Para visualizar ese poder de movimiento, precisó que más de 15 tipos de equipos participan en la cadena logística de un producto desde su fabricación hasta llegar al consumidor final: maquinaria dentro de fábrica, equipos portuarios, grúas, camiones, remolcadores y equipos de distribución, una fuerza que se dinamiza con el recurso humano capacitado.
“Desde 2019 hasta el año pasado, Panamá alcanzó 5 montacargas por cada 10,000 habitantes, superando a la región, y se proyecta duplicar esa cantidad hacia 2030”.
Además, indicó que la industria de maquinaria tiene un gran potencial para mover la logística del país y para generar nuevas plazas de trabajo. “Cada uno de esos equipos representa una plaza de empleo en el país”.

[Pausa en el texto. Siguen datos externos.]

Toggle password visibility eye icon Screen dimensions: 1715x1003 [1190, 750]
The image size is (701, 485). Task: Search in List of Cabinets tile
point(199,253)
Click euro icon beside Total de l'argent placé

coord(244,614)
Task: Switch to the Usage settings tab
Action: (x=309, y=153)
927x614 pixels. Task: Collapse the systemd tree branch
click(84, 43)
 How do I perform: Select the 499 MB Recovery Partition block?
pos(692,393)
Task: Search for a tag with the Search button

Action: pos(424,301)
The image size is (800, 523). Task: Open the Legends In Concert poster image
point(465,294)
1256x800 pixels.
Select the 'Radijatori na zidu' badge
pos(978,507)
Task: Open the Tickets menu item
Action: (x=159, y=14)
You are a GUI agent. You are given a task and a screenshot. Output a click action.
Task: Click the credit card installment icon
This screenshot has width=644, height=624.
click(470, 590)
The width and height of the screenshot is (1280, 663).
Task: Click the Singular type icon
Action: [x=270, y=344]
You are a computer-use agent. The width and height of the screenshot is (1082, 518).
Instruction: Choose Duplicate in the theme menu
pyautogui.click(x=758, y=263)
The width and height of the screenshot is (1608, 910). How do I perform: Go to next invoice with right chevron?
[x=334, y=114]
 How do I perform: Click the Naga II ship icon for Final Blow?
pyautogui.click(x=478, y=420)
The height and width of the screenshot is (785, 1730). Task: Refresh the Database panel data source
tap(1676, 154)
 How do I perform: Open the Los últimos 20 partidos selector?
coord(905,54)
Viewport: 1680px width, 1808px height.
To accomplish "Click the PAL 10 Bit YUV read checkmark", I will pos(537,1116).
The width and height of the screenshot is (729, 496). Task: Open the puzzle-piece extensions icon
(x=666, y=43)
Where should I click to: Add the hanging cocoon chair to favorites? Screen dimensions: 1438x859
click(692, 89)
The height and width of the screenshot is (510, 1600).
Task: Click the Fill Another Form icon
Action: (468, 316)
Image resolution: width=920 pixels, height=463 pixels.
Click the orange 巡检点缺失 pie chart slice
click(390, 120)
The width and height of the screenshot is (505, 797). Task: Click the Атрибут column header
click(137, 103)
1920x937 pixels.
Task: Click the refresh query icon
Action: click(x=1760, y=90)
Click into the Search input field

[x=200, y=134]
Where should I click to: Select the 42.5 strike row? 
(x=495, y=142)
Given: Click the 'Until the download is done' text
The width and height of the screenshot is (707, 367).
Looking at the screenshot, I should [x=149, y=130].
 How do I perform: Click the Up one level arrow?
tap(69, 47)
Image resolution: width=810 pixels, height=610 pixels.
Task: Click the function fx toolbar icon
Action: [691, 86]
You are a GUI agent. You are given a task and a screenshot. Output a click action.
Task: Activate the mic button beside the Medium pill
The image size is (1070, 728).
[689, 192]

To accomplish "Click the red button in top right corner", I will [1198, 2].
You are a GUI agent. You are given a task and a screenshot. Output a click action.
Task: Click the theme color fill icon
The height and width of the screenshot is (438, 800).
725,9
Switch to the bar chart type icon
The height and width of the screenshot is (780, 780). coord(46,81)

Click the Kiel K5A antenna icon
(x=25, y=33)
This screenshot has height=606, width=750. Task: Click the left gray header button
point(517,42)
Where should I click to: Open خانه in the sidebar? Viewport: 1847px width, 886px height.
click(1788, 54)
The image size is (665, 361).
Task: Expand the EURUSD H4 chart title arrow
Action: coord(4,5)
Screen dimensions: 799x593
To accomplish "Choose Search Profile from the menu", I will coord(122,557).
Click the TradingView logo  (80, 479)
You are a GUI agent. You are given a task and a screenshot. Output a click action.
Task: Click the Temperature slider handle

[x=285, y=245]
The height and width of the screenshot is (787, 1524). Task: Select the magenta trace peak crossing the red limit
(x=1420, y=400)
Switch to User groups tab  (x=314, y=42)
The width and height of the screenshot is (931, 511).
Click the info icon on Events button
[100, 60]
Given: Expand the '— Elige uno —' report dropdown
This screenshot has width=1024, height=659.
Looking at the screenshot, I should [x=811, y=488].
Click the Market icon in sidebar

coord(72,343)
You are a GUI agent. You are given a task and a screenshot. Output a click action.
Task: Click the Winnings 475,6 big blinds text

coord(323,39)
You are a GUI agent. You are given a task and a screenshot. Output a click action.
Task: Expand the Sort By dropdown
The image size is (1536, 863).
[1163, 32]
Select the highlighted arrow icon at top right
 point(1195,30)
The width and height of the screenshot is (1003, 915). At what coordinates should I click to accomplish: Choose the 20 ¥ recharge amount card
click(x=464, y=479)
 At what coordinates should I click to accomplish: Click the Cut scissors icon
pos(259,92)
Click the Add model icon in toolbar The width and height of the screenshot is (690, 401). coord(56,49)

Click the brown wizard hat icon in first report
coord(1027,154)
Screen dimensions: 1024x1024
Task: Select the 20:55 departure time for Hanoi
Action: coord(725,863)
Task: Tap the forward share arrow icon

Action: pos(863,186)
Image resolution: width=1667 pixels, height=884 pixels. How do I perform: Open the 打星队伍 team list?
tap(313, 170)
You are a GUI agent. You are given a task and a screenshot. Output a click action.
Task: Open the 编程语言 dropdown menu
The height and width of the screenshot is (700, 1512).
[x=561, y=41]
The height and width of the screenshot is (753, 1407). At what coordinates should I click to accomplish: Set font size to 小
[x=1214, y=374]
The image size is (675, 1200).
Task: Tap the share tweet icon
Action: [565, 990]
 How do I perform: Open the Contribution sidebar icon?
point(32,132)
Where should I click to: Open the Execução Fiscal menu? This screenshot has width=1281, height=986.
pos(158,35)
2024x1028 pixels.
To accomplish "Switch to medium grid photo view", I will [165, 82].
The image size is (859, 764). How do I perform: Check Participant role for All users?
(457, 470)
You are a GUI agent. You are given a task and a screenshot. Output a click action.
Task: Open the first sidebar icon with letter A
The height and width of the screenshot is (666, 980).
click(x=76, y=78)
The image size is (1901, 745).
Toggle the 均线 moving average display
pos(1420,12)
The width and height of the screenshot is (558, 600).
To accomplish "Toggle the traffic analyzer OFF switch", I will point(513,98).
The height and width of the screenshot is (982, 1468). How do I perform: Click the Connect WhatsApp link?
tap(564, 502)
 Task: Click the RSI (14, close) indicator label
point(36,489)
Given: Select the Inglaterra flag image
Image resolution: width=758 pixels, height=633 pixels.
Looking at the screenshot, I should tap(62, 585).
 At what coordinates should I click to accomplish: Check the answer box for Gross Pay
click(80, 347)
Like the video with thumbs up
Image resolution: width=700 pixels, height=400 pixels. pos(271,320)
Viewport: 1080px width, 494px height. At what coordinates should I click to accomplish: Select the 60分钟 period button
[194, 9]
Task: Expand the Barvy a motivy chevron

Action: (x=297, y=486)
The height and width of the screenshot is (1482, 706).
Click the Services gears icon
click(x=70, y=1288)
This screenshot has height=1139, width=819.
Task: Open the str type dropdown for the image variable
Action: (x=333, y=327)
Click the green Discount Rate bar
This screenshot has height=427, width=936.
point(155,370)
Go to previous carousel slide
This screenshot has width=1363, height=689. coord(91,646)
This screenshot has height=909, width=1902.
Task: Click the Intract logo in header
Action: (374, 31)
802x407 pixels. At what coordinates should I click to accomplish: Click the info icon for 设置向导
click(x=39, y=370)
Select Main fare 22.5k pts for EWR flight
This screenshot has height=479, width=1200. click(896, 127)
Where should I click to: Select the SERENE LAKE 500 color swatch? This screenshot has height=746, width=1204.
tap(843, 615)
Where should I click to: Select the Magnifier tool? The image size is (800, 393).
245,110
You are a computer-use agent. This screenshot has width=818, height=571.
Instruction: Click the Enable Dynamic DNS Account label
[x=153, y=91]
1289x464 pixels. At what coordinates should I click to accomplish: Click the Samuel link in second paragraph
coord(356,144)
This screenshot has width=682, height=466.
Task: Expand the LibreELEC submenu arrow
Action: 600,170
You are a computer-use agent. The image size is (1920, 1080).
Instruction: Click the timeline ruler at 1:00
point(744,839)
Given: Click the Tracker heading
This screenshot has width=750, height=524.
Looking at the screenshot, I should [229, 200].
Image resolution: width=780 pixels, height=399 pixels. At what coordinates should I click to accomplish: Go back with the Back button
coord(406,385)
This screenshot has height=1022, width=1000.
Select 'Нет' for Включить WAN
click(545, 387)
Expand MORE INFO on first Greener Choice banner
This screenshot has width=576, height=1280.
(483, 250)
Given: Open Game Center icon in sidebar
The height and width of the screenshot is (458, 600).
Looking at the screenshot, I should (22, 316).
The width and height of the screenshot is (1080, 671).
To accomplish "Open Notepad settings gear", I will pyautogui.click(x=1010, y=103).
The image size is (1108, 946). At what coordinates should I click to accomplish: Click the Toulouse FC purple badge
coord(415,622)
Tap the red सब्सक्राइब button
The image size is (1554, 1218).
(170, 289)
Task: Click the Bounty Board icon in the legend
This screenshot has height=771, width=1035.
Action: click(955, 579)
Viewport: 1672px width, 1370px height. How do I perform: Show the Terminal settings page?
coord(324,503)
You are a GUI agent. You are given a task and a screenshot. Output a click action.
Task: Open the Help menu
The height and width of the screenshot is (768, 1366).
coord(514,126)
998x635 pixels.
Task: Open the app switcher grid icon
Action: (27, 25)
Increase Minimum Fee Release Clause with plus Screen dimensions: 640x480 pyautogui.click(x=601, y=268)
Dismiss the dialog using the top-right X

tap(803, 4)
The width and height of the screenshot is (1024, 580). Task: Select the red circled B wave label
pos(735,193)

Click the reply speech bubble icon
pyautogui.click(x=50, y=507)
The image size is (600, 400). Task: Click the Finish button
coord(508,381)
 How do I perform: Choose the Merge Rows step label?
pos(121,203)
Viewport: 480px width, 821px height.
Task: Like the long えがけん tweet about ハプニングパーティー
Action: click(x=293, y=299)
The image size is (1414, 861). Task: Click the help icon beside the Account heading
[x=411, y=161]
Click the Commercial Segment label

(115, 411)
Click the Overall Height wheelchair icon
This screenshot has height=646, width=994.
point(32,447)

Precisó que el gran reto es atraer al personal, capacitarlo y prepararlo para las nuevas tecnologías. “La diferencia de estar tecnificados, de poder trabajar en equipo y lograr que podamos anticipar las necesidades, le permite a los distribuidores poder apoyar las necesidades del hub logístico”.
Precisó que llevan a delante el proyecto Adimaq Impulsa Talentos junto con instituciones como el ITSE para cerrar la brecha entre las necesidades reales del sector y la academia. “Que no solamente que salgan preparados, sino darle oportunidad dentro de las empresas para que vayan a hacer visitas técnicas, para que hagan sus prácticas y también para plazas de trabajo”, sostuvo.
Indicó que con este programa han apoyado a más de 1,500 jóvenes en temas de capacitación y prácticas profesionales.